A San Francisco judge sentenced two Taiwanese executives to three years in prison plus a huge fine for price fixing the cost of liquid crystal display screens.
This is the largest criminal antitrust case every prosecuted by the Justice Department. AU Optronics Corporation is the Taiwanese company sentenced Thursday. They are by no means the only company that conspired, but they are the only one that decided to fight it in court and they lost.
The former president of AU Optronics and his executive vice president walked out of federal court Thursday afternoon after being ordered to surrender to federal authorities at the end of November to begin serving a three year prison sentence. Their former company was ordered to pay a half a billion dollar fine.
"Optronics was the company that tried to fight this. Other companies like LG and Sharp also participated in this conspiracy, but they settled and admitted guilt earlier," said Joe Ridout from Consumer Action.
Consumer watchdogs applauded the prison time for Hsuan Bin Chen and Hui Hsiung, but the three years was less than a third of what the government asked for and the half billion dollar fine was only half of what prosecutors argued was justified.

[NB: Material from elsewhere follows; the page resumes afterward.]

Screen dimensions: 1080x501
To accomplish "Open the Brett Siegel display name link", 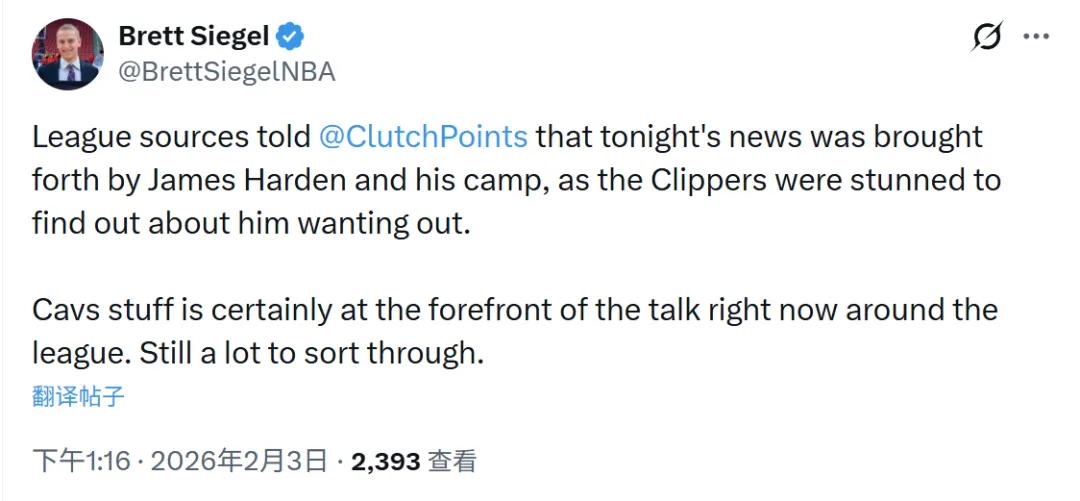I will click(193, 37).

Attorney Dennis Riordan represented AU Optronics. He said, "The government sought a penalty of $1 billion and the judge saw fit to impose half of that and there are very, very substantial appellate issues about whether and to what extent American antitrust law applies to a Taiwanese corporation and we'll be raising those on appeal," said Dennis Riordan/attorney for au optronics.
The conspiracy to fix prices of LCD screens began in 2001. Among the companies that have agreed to settle: Toshiba, LG, Samsung -- together they've paid more than a billion dollars.
"This is estimated to be about $25 per consumer. You can go to LCDclass.com and find out more information. You have to sign up by December if you want to get this restitution, but there is a path available for consumer to get money back," said Ridout.
Besides AU Optronics, seven other manufactures of LCD screens pleaded guilty. 12 executives have been convicted and sentenced to prison. Those sentences range from several months to the three-year sentence that were handed down Thursday.
If you bought an LCD TV or computer and you want to know if you were overcharged, you can go to lcdclass.com.